• **Text**

★ ★ ★

Once upon a time, computer security required no more than a username and password.

Then, as more and more systems were compromised, two-factor authentication was introduced.

2FA is meant to provide an extra layer of security as a backbone to the standard username/password combo.

Unfortunately, though 2FA has been proven to block a large number of automated attacks by cyber criminals, it’s not quite enough to keep all hackers at bay.

There are ways for attackers to circumvent 2FA.

2FA solutions that utilize SMS and voice calls typically have poor security that provides little protection for the user.

Sim swapping is a well-known way to circumvent 2FA. With sim swapping, the smooth talking attacker needs to use some very basic private information about the victim in order to convince the customer service agent of the victims’ cell phone provider that they’re the victim of an attack themselves. The hacker then requests that the victim’s phone number be switched to whichever device the hacker would like.

Another way of bypassing 2FA is with reverse proxy. With reverse proxy, the hacking application will intercept communication between a genuine service and the victim. The app will then track and record the victims’ interactions, including any login credentials the victim used to access the service.

Not all hacking requires computer masterminds; sometimes, cybercriminals are master manipulators and/or have figured out how to use legitimate apps for nefarious purposes.

Even though 2FA isn’t as protective as it potentially could be, it’s still important to use it and to protect yourself online as much as possible.

In addition to 2FA, having a strong password is vital. Using a secure password manager can help make it so you don’t have to struggle to remember your password.

Using app-based 2FA methods can help protect against attackers too, such as with Google Authenticator, since the code isn’t sent through SMS.

By far the best way to protect against cyber criminals is with hardware tools that plug into your computer, such as a YubiKey.

Multi-factor authentication will increasingly be required in order to keep systems in the future secure as hacking methods and tools have become more sophisticated. Protecting yourself now rather than waiting for an attack to happen is key.

★ ★ ★

• **Work instruction**
Output the two-factor authentication text above in full, with every word unchanged.

(Entries taken from a collection)
★ ★ ★

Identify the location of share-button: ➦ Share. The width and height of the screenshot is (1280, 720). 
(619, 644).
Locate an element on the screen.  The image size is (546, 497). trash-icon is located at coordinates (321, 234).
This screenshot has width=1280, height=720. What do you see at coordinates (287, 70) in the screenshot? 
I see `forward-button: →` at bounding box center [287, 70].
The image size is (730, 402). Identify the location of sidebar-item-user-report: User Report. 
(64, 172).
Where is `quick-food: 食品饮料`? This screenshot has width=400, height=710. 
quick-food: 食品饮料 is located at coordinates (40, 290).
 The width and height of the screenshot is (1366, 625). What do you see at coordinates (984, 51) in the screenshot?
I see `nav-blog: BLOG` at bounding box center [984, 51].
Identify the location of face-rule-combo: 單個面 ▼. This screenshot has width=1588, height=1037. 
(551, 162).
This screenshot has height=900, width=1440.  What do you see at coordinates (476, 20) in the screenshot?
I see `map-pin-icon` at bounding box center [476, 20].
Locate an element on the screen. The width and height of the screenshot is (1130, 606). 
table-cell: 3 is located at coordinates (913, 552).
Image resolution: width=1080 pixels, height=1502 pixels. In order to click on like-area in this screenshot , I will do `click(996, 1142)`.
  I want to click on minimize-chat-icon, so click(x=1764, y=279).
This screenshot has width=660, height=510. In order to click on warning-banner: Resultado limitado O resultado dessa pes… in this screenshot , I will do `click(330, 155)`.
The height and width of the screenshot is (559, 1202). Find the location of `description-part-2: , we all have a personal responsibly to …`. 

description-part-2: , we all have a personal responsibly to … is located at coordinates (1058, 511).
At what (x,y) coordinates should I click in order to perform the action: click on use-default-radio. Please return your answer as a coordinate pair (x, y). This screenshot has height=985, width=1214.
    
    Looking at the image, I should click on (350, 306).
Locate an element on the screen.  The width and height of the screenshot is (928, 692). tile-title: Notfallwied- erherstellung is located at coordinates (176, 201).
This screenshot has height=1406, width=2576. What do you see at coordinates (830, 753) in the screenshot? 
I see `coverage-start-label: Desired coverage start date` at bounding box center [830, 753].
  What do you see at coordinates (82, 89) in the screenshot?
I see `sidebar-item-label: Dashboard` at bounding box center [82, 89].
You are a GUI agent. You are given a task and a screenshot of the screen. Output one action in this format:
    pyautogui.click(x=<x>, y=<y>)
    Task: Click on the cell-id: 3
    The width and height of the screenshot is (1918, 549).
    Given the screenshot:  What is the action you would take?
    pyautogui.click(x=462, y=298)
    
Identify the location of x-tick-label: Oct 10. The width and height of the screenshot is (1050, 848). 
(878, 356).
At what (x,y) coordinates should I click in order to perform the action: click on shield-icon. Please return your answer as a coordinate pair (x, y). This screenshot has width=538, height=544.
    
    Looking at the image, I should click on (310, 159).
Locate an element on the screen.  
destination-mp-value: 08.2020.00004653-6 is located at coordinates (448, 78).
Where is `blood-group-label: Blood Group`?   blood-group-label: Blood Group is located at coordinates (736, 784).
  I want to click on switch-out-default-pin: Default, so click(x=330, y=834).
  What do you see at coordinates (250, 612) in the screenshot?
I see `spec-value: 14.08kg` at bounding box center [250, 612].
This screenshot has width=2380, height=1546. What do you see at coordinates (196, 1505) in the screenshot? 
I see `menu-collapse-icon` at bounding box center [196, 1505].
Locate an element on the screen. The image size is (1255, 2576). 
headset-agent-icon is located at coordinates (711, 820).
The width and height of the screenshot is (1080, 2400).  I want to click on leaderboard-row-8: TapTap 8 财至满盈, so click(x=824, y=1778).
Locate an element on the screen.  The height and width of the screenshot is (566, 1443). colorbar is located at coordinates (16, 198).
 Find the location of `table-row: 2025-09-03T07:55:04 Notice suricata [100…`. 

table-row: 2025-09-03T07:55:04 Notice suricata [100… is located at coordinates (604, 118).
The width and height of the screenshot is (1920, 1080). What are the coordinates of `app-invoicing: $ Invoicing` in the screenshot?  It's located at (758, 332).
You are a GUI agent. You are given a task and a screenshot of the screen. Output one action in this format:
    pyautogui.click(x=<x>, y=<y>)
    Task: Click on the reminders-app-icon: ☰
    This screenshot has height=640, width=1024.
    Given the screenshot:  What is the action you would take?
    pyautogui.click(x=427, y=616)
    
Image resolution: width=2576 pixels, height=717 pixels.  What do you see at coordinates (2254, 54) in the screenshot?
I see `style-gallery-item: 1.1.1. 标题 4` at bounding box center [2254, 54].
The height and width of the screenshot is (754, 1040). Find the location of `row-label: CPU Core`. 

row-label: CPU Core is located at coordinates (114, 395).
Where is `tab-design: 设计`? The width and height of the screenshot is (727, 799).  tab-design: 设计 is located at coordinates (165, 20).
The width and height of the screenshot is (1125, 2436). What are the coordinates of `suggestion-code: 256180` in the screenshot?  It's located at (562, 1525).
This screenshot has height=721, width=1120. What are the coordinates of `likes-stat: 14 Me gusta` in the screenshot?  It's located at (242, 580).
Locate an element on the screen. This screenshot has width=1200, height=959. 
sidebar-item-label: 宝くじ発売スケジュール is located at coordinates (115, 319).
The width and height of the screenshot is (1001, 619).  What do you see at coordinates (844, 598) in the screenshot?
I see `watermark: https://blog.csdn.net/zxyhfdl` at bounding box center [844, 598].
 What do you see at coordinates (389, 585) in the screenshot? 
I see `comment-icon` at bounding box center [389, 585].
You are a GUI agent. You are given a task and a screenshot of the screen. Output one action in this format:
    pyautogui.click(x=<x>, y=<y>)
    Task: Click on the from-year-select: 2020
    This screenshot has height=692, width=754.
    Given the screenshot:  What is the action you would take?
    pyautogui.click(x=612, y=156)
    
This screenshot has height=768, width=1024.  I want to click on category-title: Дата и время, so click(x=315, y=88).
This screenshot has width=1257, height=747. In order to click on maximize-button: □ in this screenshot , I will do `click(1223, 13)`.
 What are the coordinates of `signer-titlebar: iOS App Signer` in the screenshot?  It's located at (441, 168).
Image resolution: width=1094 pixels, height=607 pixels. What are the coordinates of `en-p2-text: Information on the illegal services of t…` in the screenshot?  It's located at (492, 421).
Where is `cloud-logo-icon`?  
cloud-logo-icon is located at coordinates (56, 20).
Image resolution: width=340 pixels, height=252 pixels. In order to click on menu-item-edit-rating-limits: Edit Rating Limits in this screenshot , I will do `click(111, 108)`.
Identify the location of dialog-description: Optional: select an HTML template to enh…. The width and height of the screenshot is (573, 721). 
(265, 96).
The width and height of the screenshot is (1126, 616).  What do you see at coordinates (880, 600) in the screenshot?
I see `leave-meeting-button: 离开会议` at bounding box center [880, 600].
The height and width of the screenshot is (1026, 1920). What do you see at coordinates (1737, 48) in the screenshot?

★ ★ ★

• **Answer section**
Once upon a time, computer security required no more than a username and password.

Then, as more and more systems were compromised, two-factor authentication was introduced.

2FA is meant to provide an extra layer of security as a backbone to the standard username/password combo.

Unfortunately, though 2FA has been proven to block a large number of automated attacks by cyber criminals, it’s not quite enough to keep all hackers at bay.

There are ways for attackers to circumvent 2FA.

2FA solutions that utilize SMS and voice calls typically have poor security that provides little protection for the user.

Sim swapping is a well-known way to circumvent 2FA. With sim swapping, the smooth talking attacker needs to use some very basic private information about the victim in order to convince the customer service agent of the victims’ cell phone provider that they’re the victim of an attack themselves. The hacker then requests that the victim’s phone number be switched to whichever device the hacker would like.

Another way of bypassing 2FA is with reverse proxy. With reverse proxy, the hacking application will intercept communication between a genuine service and the victim. The app will then track and record the victims’ interactions, including any login credentials the victim used to access the service.

Not all hacking requires computer masterminds; sometimes, cybercriminals are master manipulators and/or have figured out how to use legitimate apps for nefarious purposes.

Even though 2FA isn’t as protective as it potentially could be, it’s still important to use it and to protect yourself online as much as possible.

In addition to 2FA, having a strong password is vital. Using a secure password manager can help make it so you don’t have to struggle to remember your password.

Using app-based 2FA methods can help protect against attackers too, such as with Google Authenticator, since the code isn’t sent through SMS.

By far the best way to protect against cyber criminals is with hardware tools that plug into your computer, such as a YubiKey.

Multi-factor authentication will increasingly be required in order to keep systems in the future secure as hacking methods and tools have become more sophisticated. Protecting yourself now rather than waiting for an attack to happen is key.